Files
secondo/bin/Scripts/DistOptExample.posec
2026-01-23 17:03:45 +08:00

231 lines
5.4 KiB
Plaintext

/*
//paragraph [10] title: [{\Large \bf ] [}]
//[star] [$*$]
//[ue] [\"{u}]
[10] Example for Using the Distributed Query Optimizer
Ralf Hartmut G[ue]ting, 30.7.2020
This script allows one to create a small distributed example database based on database ~opt~ and use the distributed query optimizer with it.
1 Preliminaries
1.1 Preparing the Optimizer
Within the file ~calloptimizer.pl~ in directory ~secondo/Optimizer~ the loaded modules must be configured as shown here (currently line 827 ff). The standard configuration has [optimizerNewProperties] and [distributed] commented out. They must be loaded and [optimizer] commented out, as shown.

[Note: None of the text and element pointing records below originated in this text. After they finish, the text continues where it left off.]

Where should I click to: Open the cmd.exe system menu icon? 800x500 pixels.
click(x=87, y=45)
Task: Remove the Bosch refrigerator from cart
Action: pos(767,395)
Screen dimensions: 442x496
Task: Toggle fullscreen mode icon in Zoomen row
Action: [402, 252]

This is not necessary any more in recent versions of the optimizer (from 2021) as there is only one version of the optimizer now and [distributed] is loaded by default.
----
% The files for the standard optimization procedure will be
% loaded by default!
loadFiles(standard) :-
( not(loadedModule(standard)),
% [optimizer],
[optimizerNewProperties], % requires also distributed.pl
[costs2014],
[statistics],
[database],
[operators],
[boundary],
[searchtree],
[relations],
[testExamples],
% [operatorSQL], % operatorSQL
[distributed],
% Section:Start:loadFiles_1_i
% Section:End:loadFiles_1_i
retractall(loadedModule(_)),
assert(loadedModule(standard))
)
; true.
----
1.2 Preparing the Database
1 Database ~opt~ must be present.
2 Remote monitors have been started for a given ~Workers~ relation.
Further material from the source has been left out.